Evidence is growing that peripheral immune cells may play a role in Alzheimer’s disease. In several studies, monocytes that infiltrate the brain appear to mop up amyloid deposits, however, a recent paper tied the entry of neutrophils to worsening pathology (see Apr 2011 newsAug 2011 newsAug 2015 news). In previous work, Schwartz’s group linked brain recruitment of immune cells to expression in the choroid plexus of adhesion factors and chemokines such as ICAM1, VCAM1, and CXCL10. This epithelial membrane inside the brain ventricles separates blood from cerebrospinal fluid. Adhesion factors on the plexus surface capture circulating immune cells and help them squeeze through the membrane. Schwartz and colleagues reported that expression of these adhesion molecules depended on the presence of interferon-γ (IFN-γ) produced by effector memory T cells (see Kunis et al., 2013Shechter et al., 2013Aug 2014 news).

Stronger Immune Response, Less Plaque.

In mice lacking immunosuppressive T regulatory cells (right panel), more immune cells enter brain, and less amyloid (red) accumulates compared to controls (left). [Courtesy of Kuti Baruch and Neta Rosenzweig.]

How might Alzheimer’s disease affect immune cell recruitment? Joint first authors Kuti Baruch and Neta Rosenzweig examined the choroid plexus in 5xFAD mice, which develop aggressive pathology.
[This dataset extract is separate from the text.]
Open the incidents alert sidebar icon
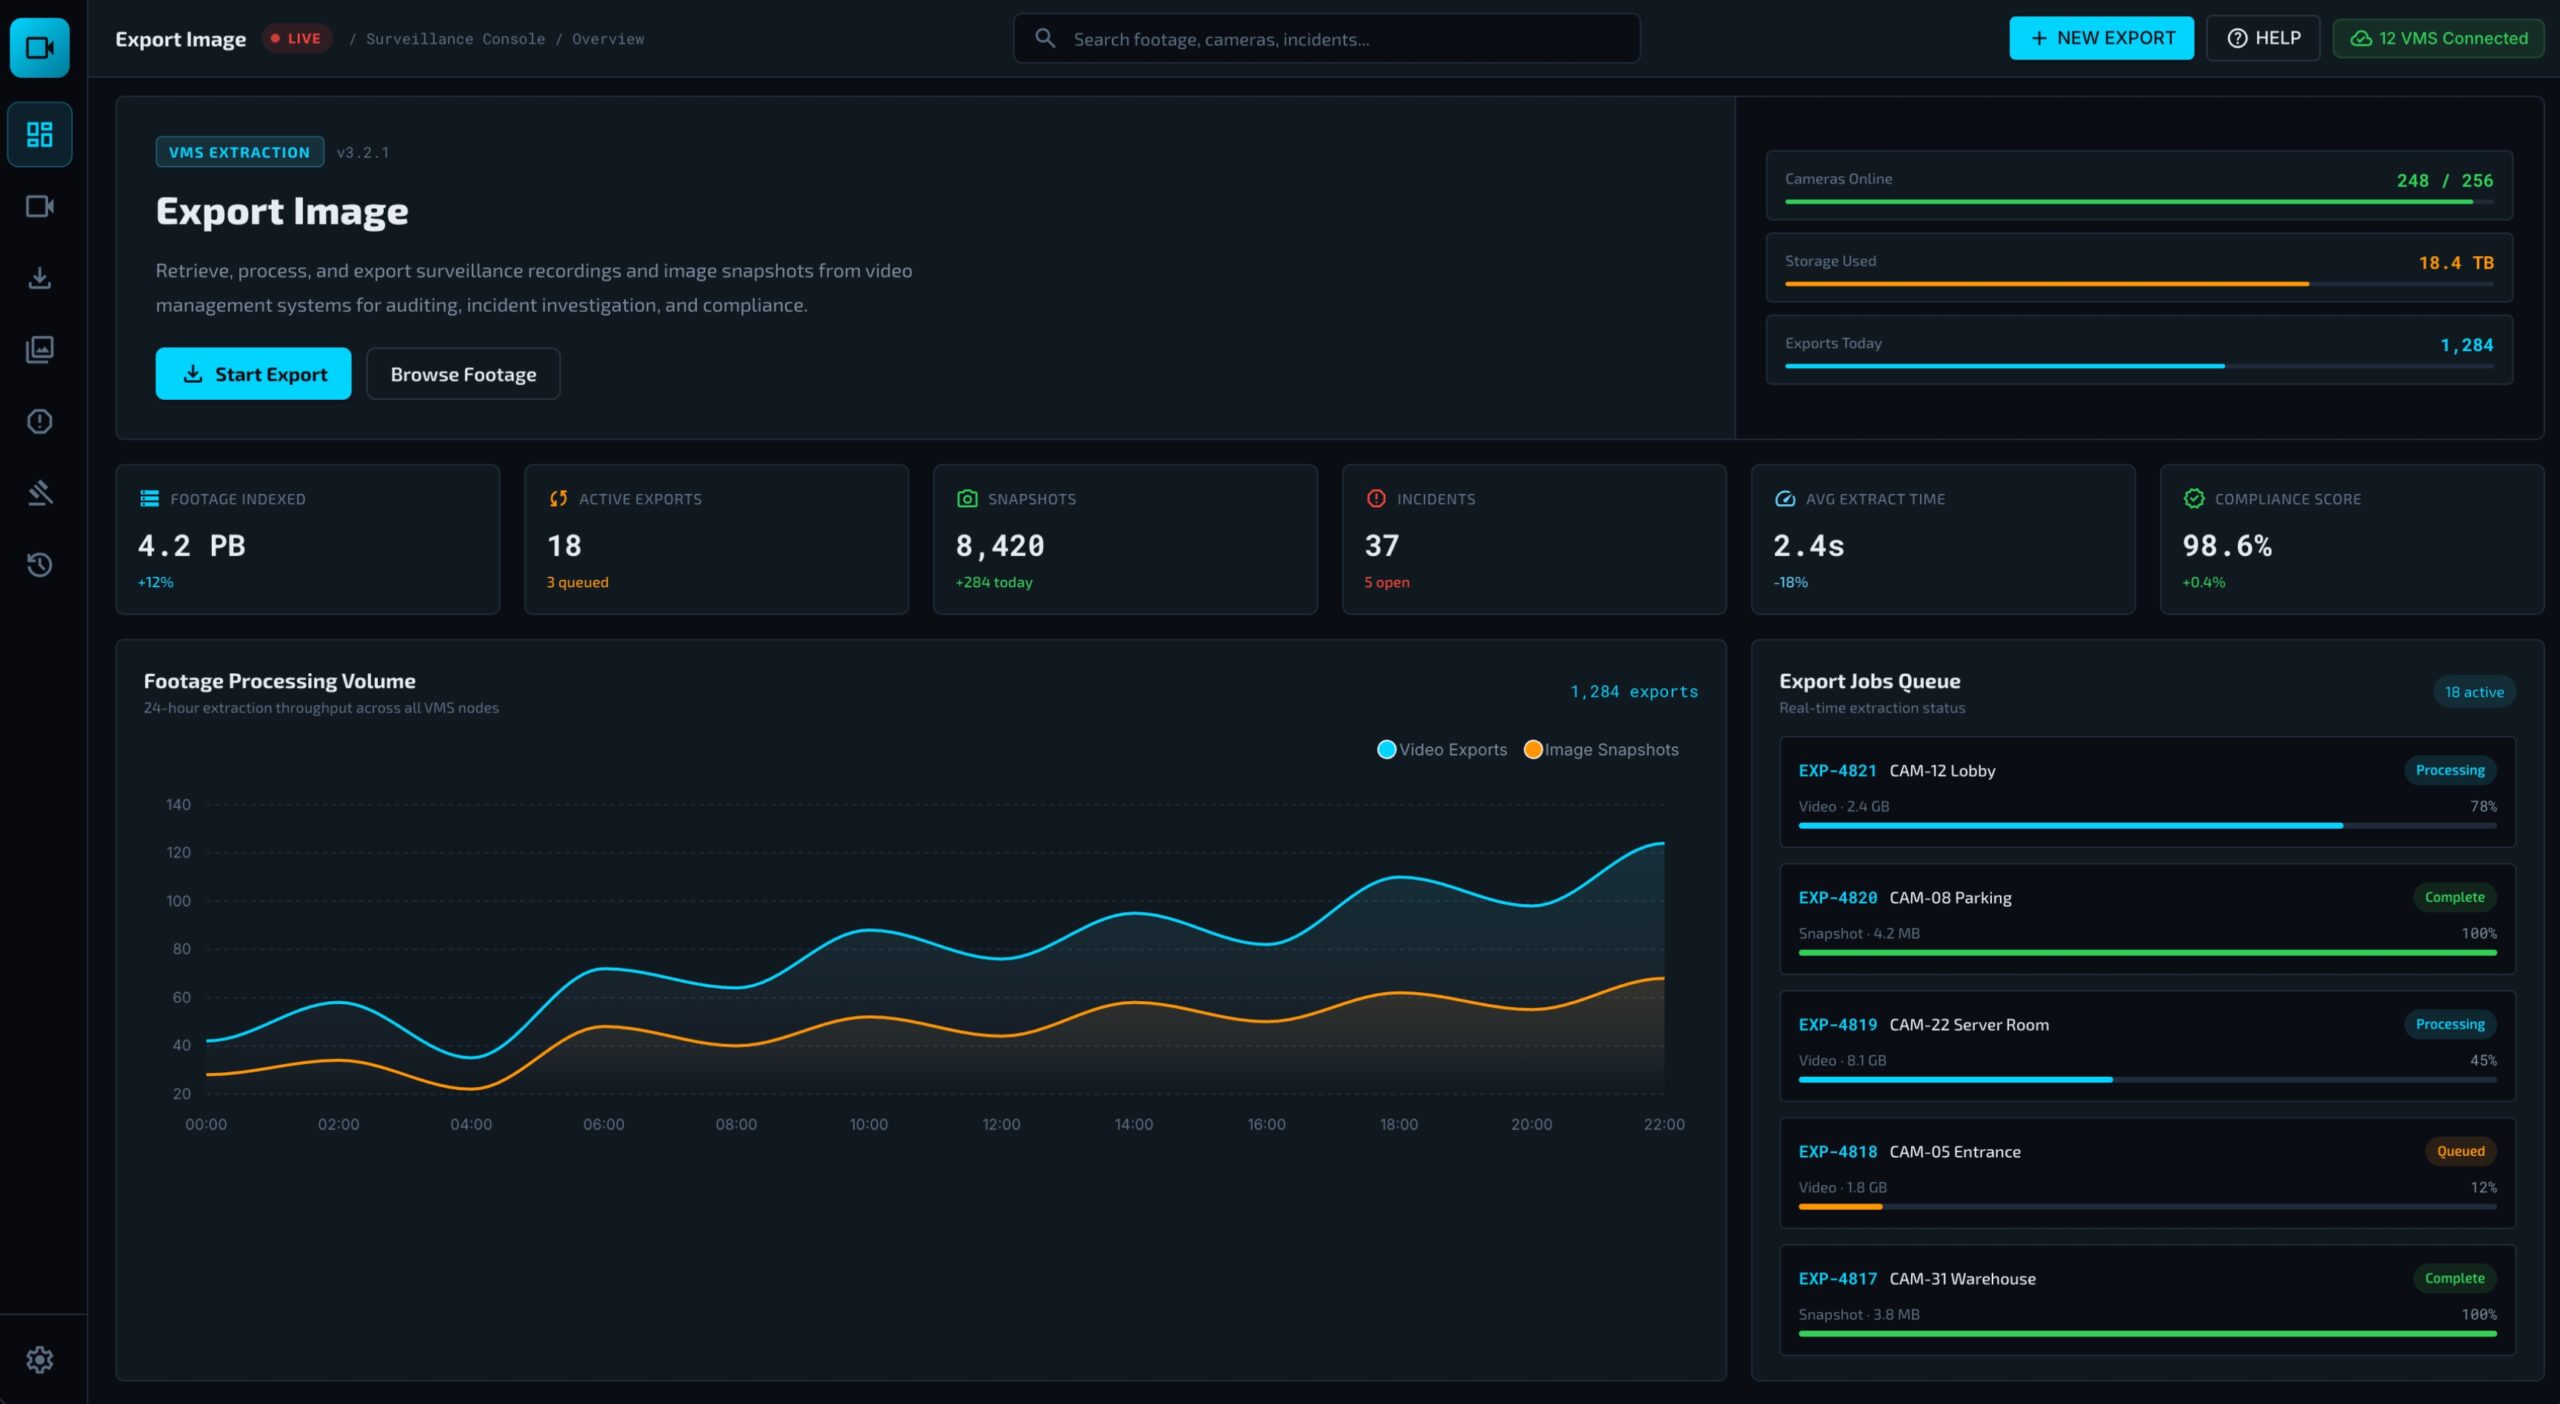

Starting at 4 months old, these animals expressed only half as many adhesion factors and chemokines in the choroid plexus as age-matched controls, and this correlated with a drop in circulating T cells expressing IFN-γ at the choroid plexus.

The authors wondered if T regulatory cells might mediate this effect. Tregs secrete the cytokine IL-10, which suppresses other immune cells, e.g., expression of IFN-γ by T cells. In keeping with the idea that Tregs slow cell recruitment, the authors saw Treg numbers rise in the 5xFAD mice as disease progressed. To test if Tregs exacerbated pathology, the authors depleted them by crossing 5xFAD mice with animals that expressed diphtheria toxin receptor under the control of a Treg-specific gene promoter. Injecting the offspring with diphtheria toxin selectively depleted just this Treg cell population for a while.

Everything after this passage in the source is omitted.